Over the past three decades, Jean-Luc Nancy has become one of the most celebrated contemporary philosophers. His remarkably diverse body of work, which deals with such topics as post-Heideggerian ontology, Christian painting, the experience of drunkenness, heart transplants, contemporary cinema and the problem of freedom, is entirely "immersed" in modernity, as he puts it. Within this plural framework, art - which he explicitly defines as a modern construct - plays a singular role in that it is the very prism through which he explores the problems of sense and feeling in general, particularly as they relate to "our" experience of modernity.

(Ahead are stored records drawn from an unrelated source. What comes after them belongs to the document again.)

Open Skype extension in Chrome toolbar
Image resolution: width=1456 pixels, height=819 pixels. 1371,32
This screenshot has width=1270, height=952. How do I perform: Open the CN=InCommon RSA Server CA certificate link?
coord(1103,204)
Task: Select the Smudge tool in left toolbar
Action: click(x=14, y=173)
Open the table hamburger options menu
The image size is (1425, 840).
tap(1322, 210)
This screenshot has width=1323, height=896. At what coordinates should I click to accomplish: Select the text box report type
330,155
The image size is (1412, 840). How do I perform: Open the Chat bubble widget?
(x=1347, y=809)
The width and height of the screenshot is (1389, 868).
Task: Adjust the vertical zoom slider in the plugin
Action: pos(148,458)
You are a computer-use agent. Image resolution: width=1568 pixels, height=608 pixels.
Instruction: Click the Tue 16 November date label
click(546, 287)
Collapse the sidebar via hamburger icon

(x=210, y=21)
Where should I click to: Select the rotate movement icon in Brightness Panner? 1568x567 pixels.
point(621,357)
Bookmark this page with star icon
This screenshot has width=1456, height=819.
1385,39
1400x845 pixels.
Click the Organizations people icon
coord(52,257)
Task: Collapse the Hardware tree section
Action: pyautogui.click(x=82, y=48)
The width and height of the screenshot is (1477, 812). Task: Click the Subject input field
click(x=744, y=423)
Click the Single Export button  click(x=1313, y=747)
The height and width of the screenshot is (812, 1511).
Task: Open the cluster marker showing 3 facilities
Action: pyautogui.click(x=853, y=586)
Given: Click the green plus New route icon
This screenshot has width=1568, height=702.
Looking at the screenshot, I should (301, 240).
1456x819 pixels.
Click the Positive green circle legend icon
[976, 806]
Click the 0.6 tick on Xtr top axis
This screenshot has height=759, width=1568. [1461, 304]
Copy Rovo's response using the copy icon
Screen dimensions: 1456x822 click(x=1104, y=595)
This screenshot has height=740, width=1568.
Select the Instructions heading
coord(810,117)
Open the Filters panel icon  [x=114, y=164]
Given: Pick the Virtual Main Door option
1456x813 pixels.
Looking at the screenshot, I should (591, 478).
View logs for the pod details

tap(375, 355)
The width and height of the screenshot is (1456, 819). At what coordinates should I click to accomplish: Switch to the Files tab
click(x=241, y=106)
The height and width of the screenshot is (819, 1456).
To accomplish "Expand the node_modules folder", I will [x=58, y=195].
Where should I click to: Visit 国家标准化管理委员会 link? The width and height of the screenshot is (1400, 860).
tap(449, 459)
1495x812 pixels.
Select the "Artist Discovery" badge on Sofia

The contributors to Understanding Nancy, Understanding Modernism fully delve into the heretofore under-acknowledged and under-explored modernism of Nancy's writings on philosophy and the arts through close readings of his key works as well as broader essays on the relationship between his thought and aesthetic modernity. In addition to an interview with Nancy himself, a final section consists of an extended glossary of Nancy's signature terms, which will be a valuable resource for students and experts alike.
This volume is a timely and much-needed contribution to scholarship specifically on the critical pertinence of Jean-Luc Nancy's thinking to modernism. What makes this volume additionally delightful is that it brings together experts on Nancy's thought alongside up-and-coming scholars committed to advancing his thinking further into the future.